The numbering zones for A-roads in Great Britain

FHWA Series fonts—also known as Highway Gothic or the Interstate typeface

Roadgeeks are not necessarily interested in motor vehicles; there may also be an interest in cartography and map design. Enthusiasts may focus on a single activity related to roads, such as driving the full length of a highway (known as 'clinching') or researching the history, planning and quirks of a particular road or national highway system. Sometimes, road geeks are called "highway historians" for the knowledge and interests.

Even the numbering system can be a subject of deep interest, as Joe Moran describes in his book "On Roads: A Hidden History":
On the online discussion forum of SABRE, the Society for All British Road Enthusiasts (sic), the 1400-odd Sabristi often debate about where the M25 starts and whether it is correctly numbered, or why the motorway from Carlisle to Glasgow is called both the M74 and the A74(M). In road-numbering lore, the absence of pattern—the discovery that there are so many exceptions to rules that the rules might as well not exist—only seems to revivify the search for inner mysteries. Road buffs talk in reverential tones about "David Craig Numbers" - the elegant theory, named after the man who proposed it, that three digit numbers derive from the roads they connect.

==Online==
In 2002, the St. Louis Post-Dispatch reported that road enthusiasm was an Internet phenomenon. There is a Usenet newsgroup, misc.transport.road, where participants discuss all facets of roads and road trips from "construction projects to quirks and inconsistencies in signage". Those who await each annual Rand McNally road atlas release found a community of others online who were also interested in roads as a hobby. These communities of people could share photos, swap their thoughts on the highways in their areas and "debate the finer points of interchange design".

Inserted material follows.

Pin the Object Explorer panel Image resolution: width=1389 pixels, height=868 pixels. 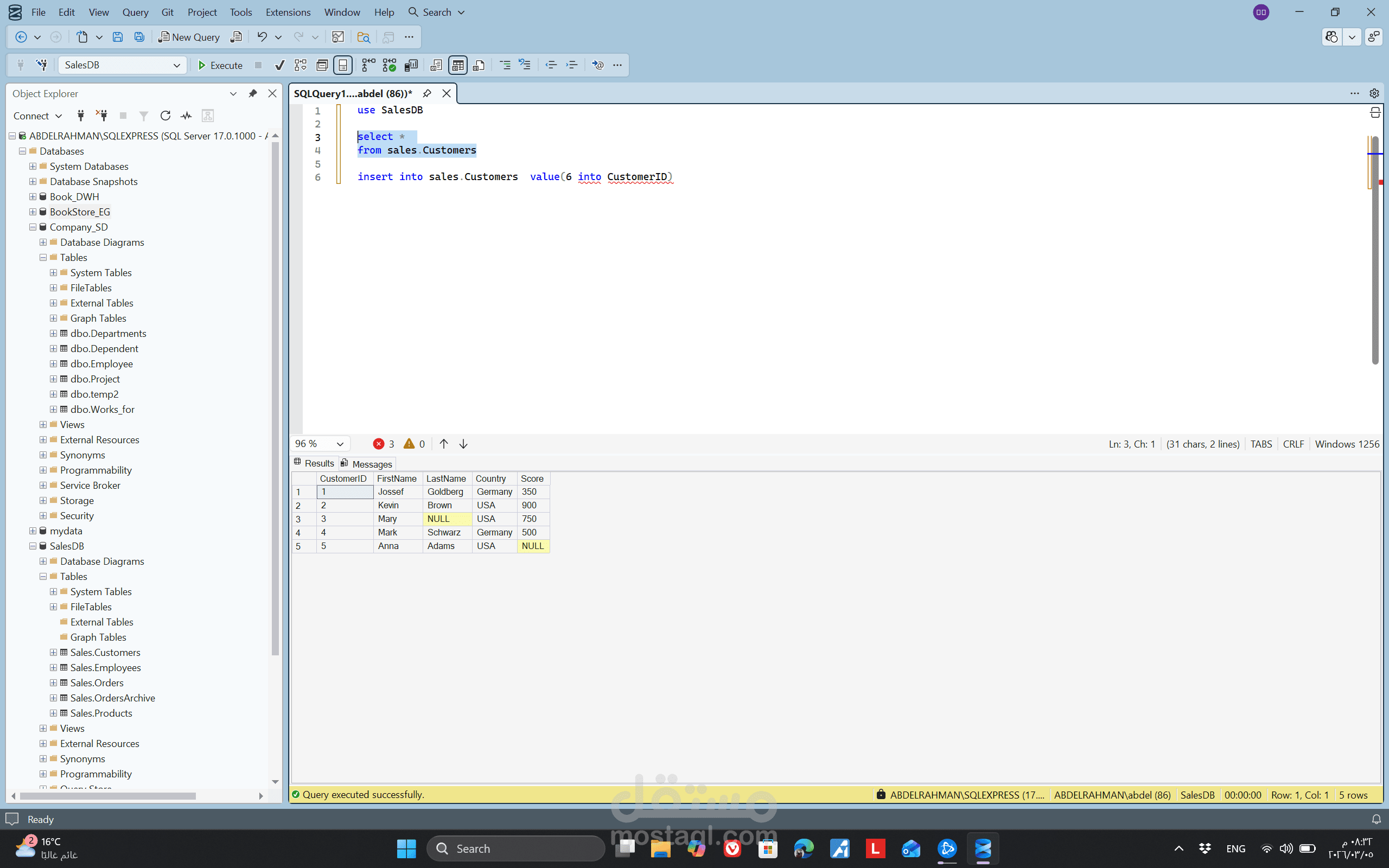(x=252, y=93)
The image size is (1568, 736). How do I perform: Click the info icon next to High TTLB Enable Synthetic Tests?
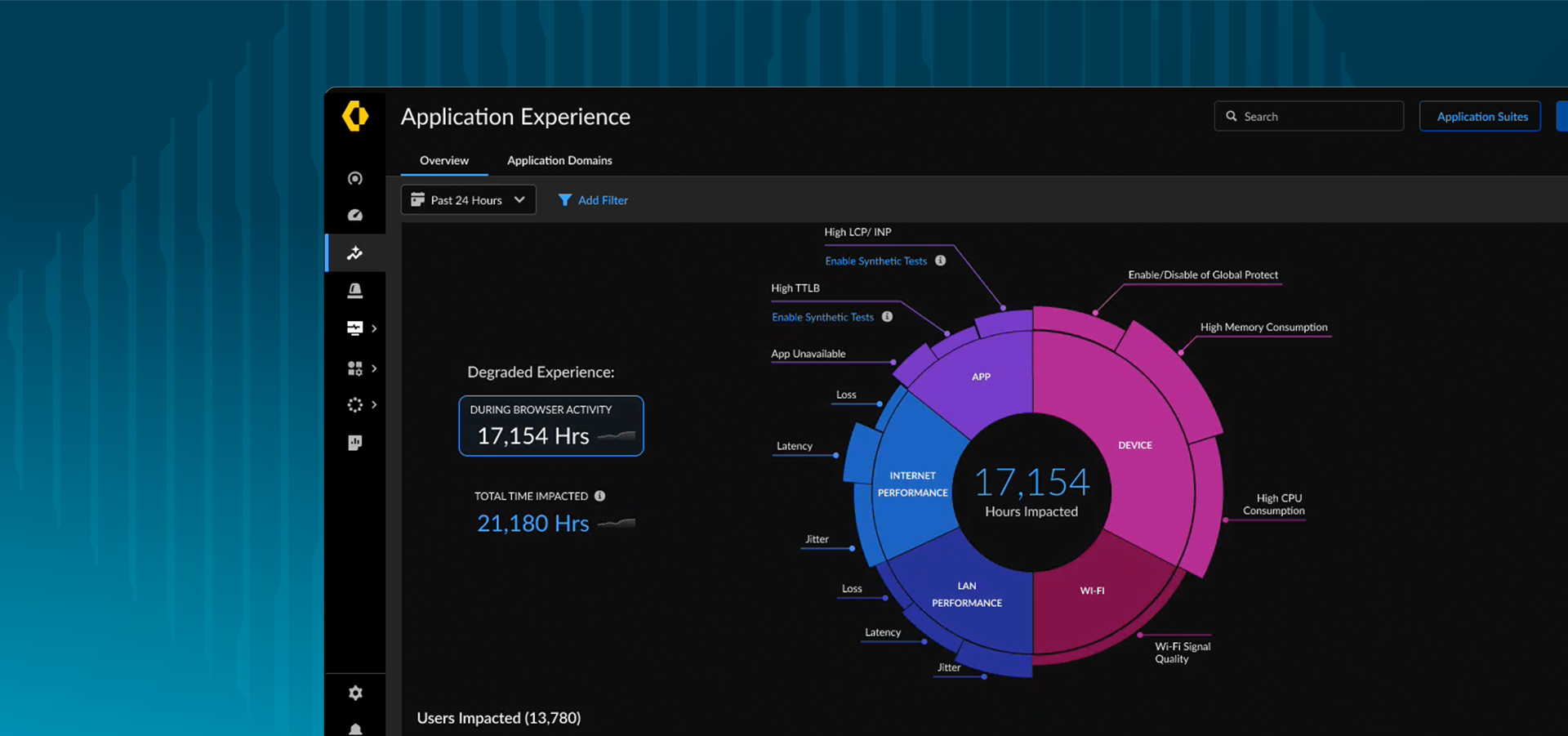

Web based forums are popular; one of the largest is AARoads Forum.

===SABRE===
Started in 1999, the Society for All British and Irish Road Enthusiasts (SABRE), originally known as "Study and Appreciation of the British Roads Experience", is one of the larger and most prominent communities of road enthusiasts online. The organization hosts a large collection of articles and histories of particular roads and terminology, online photo galleries, discussion forums, and an application to overlay and compare historical roadmaps. Although SABRE is primarily an online group, members organize group tours to visit sites of interest.

===Taiwan websites===
In 2006, a board called "Road" (公路板) in the PTT Bulletin Board System, which is a Taiwanese forum, was established. Because some Taiwanese road enthusiasts didn't know how to use a terminal or BBS reader to access it, the web forum Taiwan Highway Club (公路邦; literally, "Highway State") was started in 2008. It contains subforums where users discuss road policies and post highway news and images.

==Relationship with governments==
In Taiwan, the Ministry of Transportation and Communications' Directorate General of Highways (公路總局) has held occasional Road Fan Conferences (公路迷座談會) since 2011 where roadfans and highway transportation-related organizations made suggestions to the government.